День-другой спустя он поехал в Париж, оттуда в итоге – в Амстердам, а потом обратно в Лондон. Про себя он рассуждал: времени встретиться с нею опять у меня не будет. В один из тех дней перед возвращением в Нью-Йорк он должен был ужинать со своим другом (тем самым Т., который считал, что они могут оказаться двоюродными братьями) и сам день решил провести в Королевской академии искусств, где как раз проходила большая выставка «постимпрессионистов». Однако в толпе музейных посетителей он засомневался, стоит ли там задерживаться на весь день, как собирался, и потому у него образовалось три-четыре лишних часа до назначенного ужина. Он зашел пообедать в дешевую забегаловку с рыбой-картошкой в Сохо, пытаясь решить, чем занять освободившееся время. Заплатил по счету, вышел из ресторанчика, свернул за угол – и увидел ее: она стояла и глазела в витрину крупного обувного магазина.

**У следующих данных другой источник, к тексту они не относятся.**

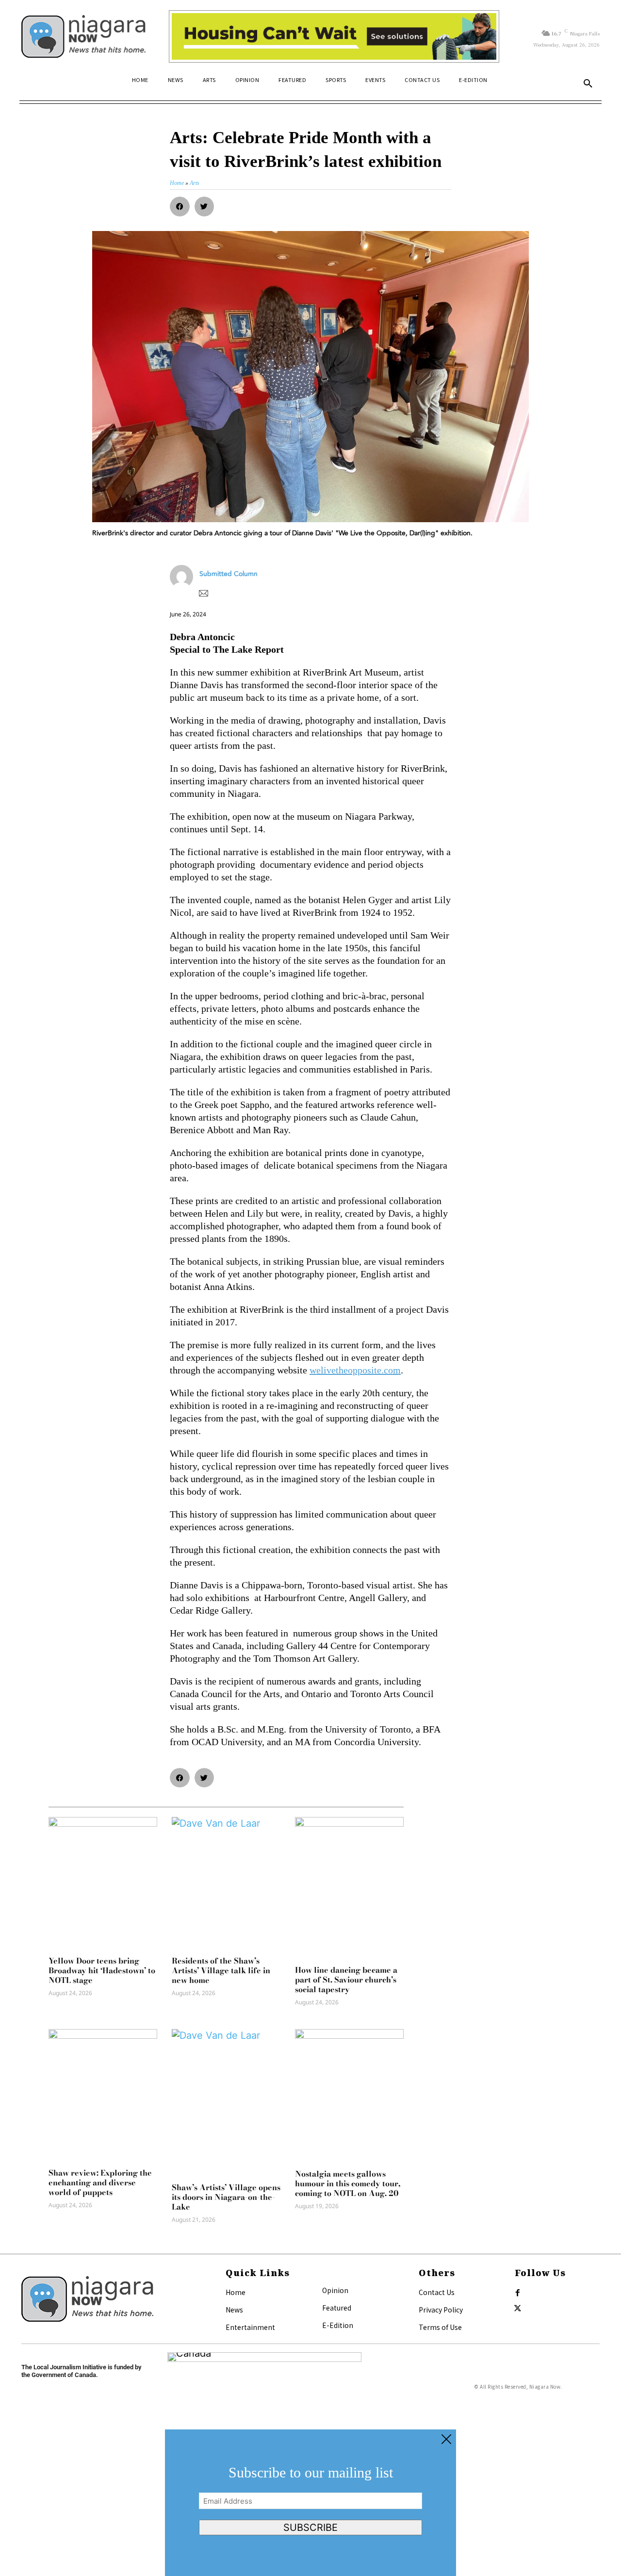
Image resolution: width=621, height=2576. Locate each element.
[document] (310, 2502)
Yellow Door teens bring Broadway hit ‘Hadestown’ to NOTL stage (102, 1970)
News (234, 2309)
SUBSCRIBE (310, 2527)
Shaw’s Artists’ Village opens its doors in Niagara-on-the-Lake (226, 2197)
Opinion (335, 2290)
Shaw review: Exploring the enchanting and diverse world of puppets (100, 2182)
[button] (588, 84)
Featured (336, 2307)
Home (235, 2292)
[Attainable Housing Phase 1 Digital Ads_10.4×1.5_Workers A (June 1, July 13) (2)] (334, 36)
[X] (517, 2308)
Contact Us (437, 2292)
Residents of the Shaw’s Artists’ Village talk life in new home (221, 1970)
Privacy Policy (441, 2309)
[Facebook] (517, 2293)
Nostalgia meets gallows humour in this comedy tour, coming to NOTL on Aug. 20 (347, 2183)
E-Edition (337, 2325)
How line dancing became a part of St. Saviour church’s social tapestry (346, 1979)
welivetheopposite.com (355, 1370)
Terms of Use (440, 2327)
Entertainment (250, 2327)
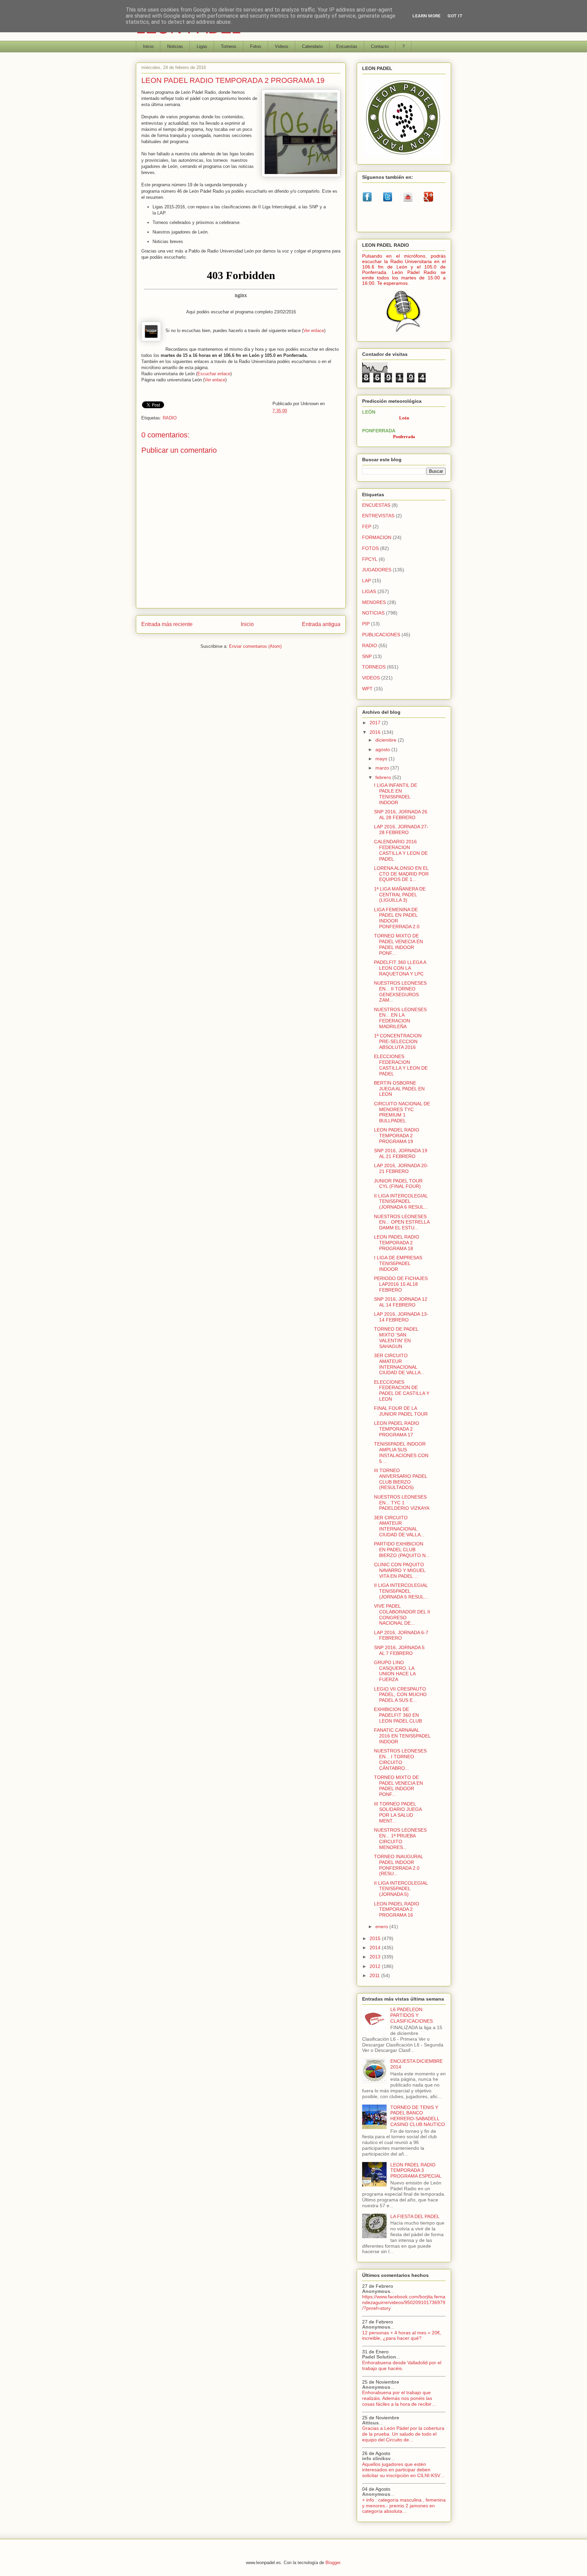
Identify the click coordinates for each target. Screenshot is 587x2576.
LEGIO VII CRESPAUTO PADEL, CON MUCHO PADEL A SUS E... (400, 1694)
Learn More (426, 15)
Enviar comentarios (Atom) (255, 646)
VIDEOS (371, 677)
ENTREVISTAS (378, 515)
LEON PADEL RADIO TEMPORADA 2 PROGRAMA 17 (396, 1428)
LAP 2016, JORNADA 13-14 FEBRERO (401, 1316)
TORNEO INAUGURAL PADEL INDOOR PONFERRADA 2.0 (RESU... (398, 1865)
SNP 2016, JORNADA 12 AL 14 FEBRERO (400, 1302)
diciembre (386, 740)
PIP (366, 623)
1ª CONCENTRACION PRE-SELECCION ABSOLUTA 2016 (398, 1041)
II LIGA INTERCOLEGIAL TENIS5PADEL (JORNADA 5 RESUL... (401, 1591)
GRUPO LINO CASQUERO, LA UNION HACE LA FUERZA (394, 1671)
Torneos (228, 46)
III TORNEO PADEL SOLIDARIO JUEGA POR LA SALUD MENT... (398, 1812)
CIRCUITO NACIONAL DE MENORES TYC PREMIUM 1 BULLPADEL (402, 1112)
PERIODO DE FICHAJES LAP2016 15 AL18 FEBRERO (401, 1284)
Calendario (312, 46)
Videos (281, 46)
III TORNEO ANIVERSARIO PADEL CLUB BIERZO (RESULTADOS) (400, 1479)
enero (382, 1926)
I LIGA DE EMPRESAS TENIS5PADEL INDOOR (398, 1263)
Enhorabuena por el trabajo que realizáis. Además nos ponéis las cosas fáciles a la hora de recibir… (399, 2398)
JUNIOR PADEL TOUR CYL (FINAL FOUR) (398, 1183)
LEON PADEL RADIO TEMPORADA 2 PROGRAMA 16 (396, 1909)
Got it (455, 15)
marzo (382, 768)
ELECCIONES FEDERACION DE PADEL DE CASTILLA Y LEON (401, 1390)
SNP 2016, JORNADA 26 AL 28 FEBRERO (400, 814)
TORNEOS (374, 667)
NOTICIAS (373, 613)
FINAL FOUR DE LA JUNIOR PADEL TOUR (401, 1411)
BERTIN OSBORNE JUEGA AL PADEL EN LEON (399, 1088)
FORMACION (376, 537)
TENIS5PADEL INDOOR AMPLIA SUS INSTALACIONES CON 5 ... (401, 1452)
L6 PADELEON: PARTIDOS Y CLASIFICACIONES (411, 2015)
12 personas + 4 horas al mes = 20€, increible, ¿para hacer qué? (401, 2335)
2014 (376, 1947)
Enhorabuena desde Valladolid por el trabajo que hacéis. (401, 2365)
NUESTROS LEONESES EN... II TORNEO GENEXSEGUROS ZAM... (400, 991)
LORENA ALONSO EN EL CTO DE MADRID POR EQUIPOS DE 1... (401, 873)
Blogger (332, 2562)
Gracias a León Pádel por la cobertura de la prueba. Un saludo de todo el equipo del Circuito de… (403, 2433)
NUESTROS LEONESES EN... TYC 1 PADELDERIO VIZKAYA (401, 1502)
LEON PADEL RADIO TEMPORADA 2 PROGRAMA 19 (396, 1135)
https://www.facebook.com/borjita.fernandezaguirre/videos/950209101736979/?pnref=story (403, 2302)
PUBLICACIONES (381, 634)
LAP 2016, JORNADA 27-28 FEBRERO (401, 829)
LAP (366, 580)
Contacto (380, 46)
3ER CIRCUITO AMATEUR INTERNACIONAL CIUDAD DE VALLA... (399, 1364)
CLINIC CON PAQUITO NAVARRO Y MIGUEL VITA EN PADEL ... (399, 1570)
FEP (366, 526)
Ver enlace (313, 330)
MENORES (374, 602)
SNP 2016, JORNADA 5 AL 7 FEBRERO (399, 1650)
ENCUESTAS (376, 505)
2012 (376, 1966)
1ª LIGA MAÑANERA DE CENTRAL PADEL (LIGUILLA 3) (400, 894)
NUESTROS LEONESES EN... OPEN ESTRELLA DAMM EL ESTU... (401, 1222)
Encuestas (346, 46)
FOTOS (370, 548)
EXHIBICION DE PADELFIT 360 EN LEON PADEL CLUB (398, 1715)
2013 (376, 1956)
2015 (376, 1938)
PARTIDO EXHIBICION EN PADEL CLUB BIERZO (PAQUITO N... (402, 1549)
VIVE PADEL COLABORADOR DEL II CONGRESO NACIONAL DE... (402, 1614)
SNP (367, 656)
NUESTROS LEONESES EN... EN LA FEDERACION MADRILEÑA (400, 1018)
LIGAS (369, 591)
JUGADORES (376, 569)
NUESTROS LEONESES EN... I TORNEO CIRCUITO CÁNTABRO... (400, 1759)
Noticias (175, 46)
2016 (376, 732)
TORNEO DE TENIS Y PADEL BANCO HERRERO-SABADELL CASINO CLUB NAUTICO (417, 2116)
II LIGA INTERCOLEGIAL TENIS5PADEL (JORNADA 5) (401, 1888)
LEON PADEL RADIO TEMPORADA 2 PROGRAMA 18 (396, 1242)
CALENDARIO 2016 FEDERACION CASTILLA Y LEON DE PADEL (401, 850)
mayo (382, 758)
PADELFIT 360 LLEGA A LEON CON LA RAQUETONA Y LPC (400, 967)
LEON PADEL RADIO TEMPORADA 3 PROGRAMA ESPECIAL (416, 2170)
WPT (367, 688)
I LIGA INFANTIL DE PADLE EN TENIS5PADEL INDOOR (395, 793)
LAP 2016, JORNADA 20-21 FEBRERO (401, 1168)
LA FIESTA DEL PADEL (415, 2216)
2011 (375, 1975)
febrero (383, 777)
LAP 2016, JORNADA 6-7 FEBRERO (401, 1635)
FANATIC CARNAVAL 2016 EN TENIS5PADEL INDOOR (402, 1735)
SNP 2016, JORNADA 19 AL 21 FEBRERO (400, 1153)
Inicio (148, 46)
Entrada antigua (321, 624)
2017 (376, 722)
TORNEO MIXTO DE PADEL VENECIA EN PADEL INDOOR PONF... (398, 944)
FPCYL (369, 559)
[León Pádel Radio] (404, 333)
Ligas (202, 46)
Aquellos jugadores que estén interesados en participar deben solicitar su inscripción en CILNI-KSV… (403, 2469)
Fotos (255, 46)
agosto (383, 749)
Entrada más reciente (167, 624)
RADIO (170, 417)
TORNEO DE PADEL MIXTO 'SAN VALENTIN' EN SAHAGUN (396, 1337)
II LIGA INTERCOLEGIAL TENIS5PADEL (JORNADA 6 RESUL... (401, 1201)
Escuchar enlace (213, 373)
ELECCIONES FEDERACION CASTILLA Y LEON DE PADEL (401, 1065)
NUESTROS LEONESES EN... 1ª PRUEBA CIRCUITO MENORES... (400, 1838)
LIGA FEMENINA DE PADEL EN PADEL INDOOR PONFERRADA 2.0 (397, 918)
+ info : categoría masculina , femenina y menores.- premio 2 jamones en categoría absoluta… (404, 2505)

Не всякий день сталкиваешься с кем-нибудь на лондонских улицах (в этом городе миллионов он знал не более нескольких человек), однако встреча эта показалась ему совершенно естественной, словно рядовое событие. Он о ней думал лишь мгновение назад, жалея о своем решении ей не звонить, а тут вот она, вдруг стоит прямо у него перед глазами – он не мог не почувствовать, будто сам пожелал, чтобы она появилась.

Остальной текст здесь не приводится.